- [Data records]

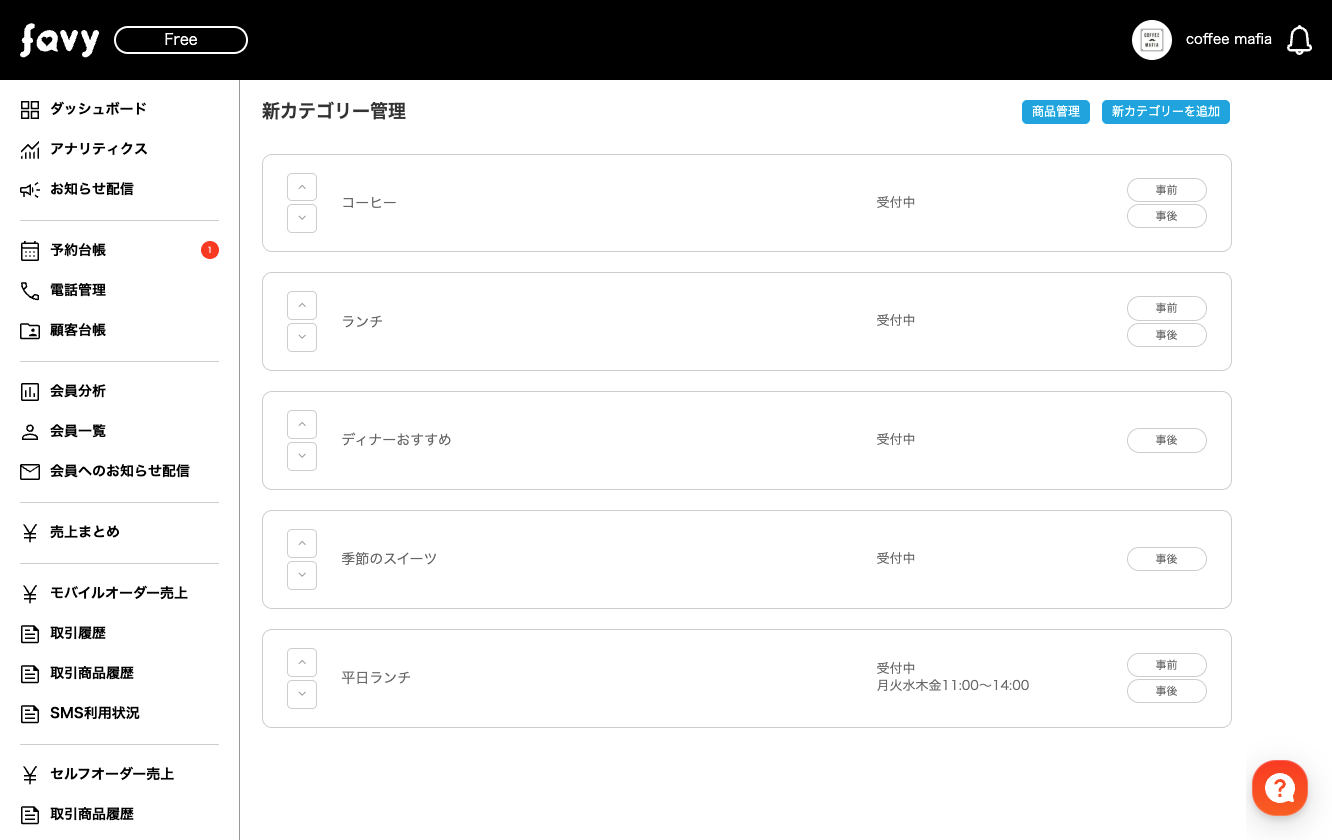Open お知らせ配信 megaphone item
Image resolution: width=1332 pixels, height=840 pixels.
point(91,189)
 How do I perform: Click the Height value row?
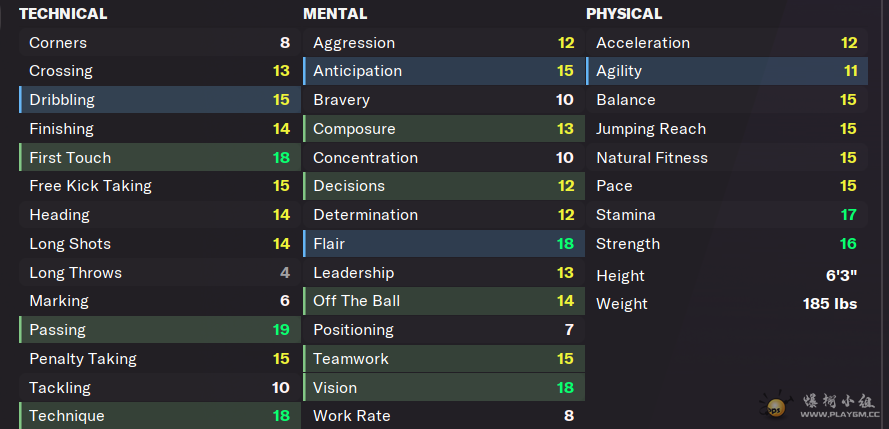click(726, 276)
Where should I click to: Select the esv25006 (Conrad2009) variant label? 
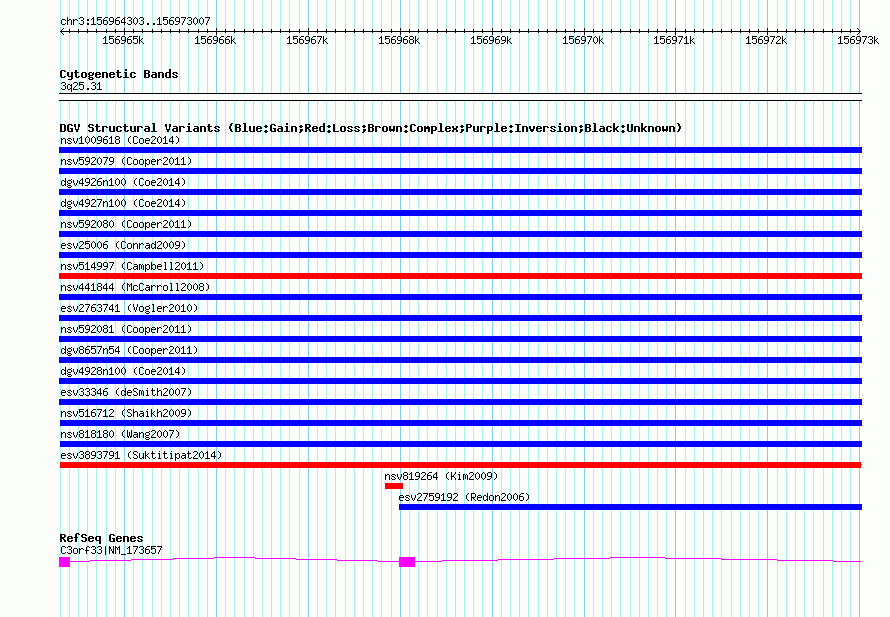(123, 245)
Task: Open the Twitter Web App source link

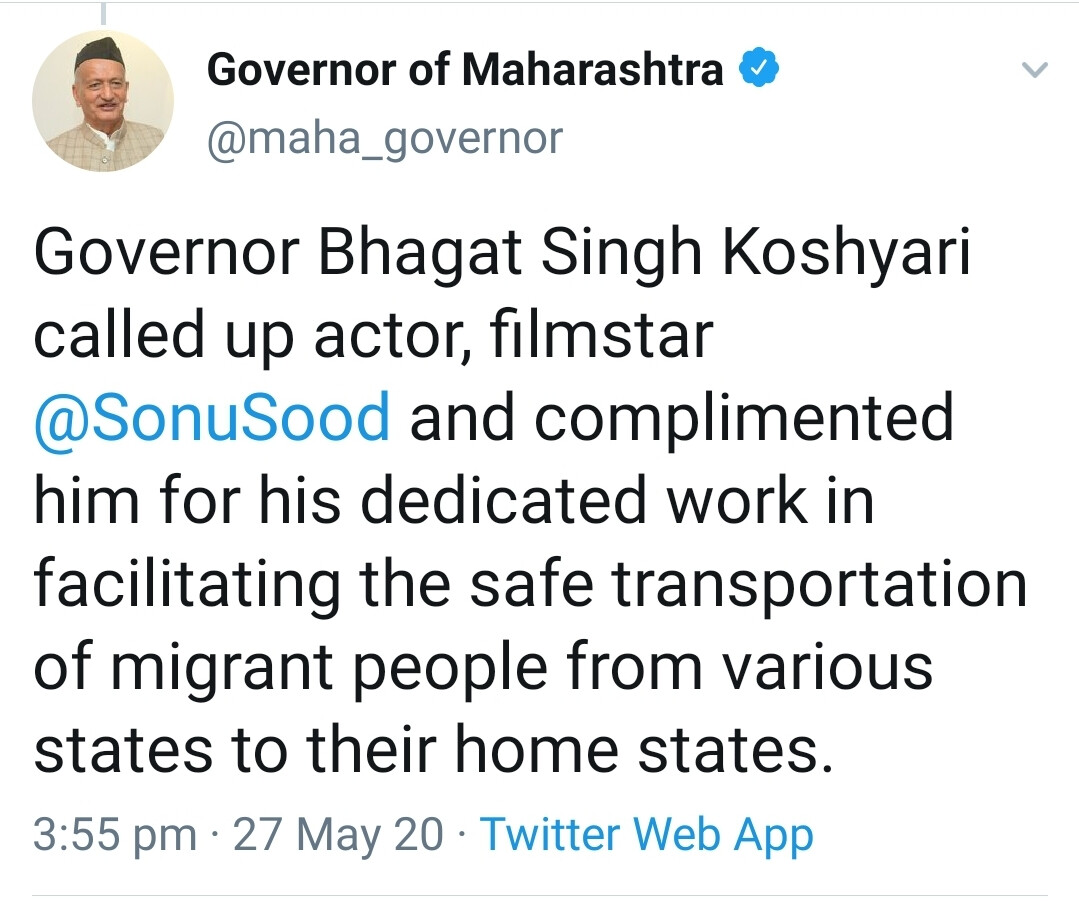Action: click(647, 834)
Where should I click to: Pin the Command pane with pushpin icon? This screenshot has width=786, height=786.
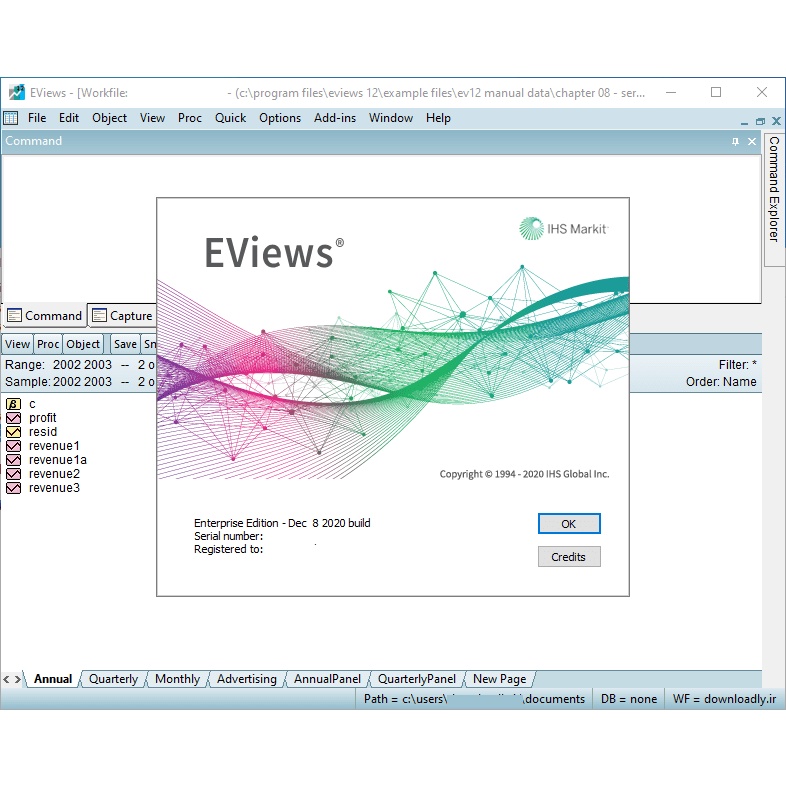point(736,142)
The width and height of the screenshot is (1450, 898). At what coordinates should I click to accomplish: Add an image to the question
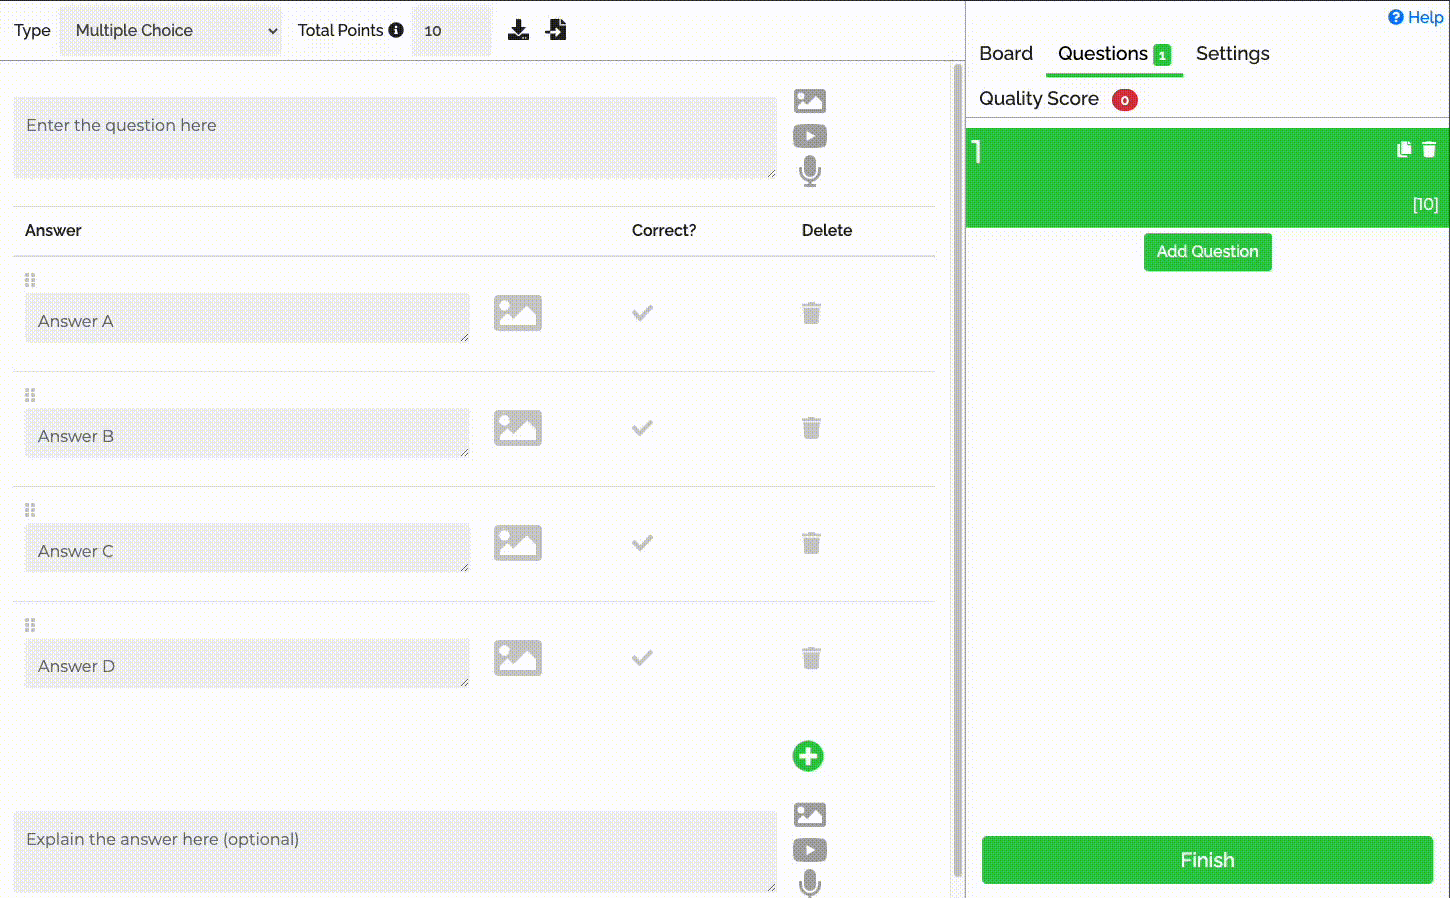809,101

- [Work instruction] Extract the run of lines beginning with the line that holds "How do I perform: Click" and ending at the last line of the data, inclusive. Exclude any pictures from the copy.

- [Problem solution]
 How do I perform: Click the Height value row?
click(726, 276)
Where should I click to: Select the esv25006 (Conrad2009) variant label? 
(123, 245)
Task: Open the Twitter Web App source link

Action: click(647, 834)
Where should I click to: Pin the Command pane with pushpin icon? This screenshot has width=786, height=786.
point(736,142)
The width and height of the screenshot is (1450, 898). At what coordinates should I click to accomplish: Add an image to the question
809,101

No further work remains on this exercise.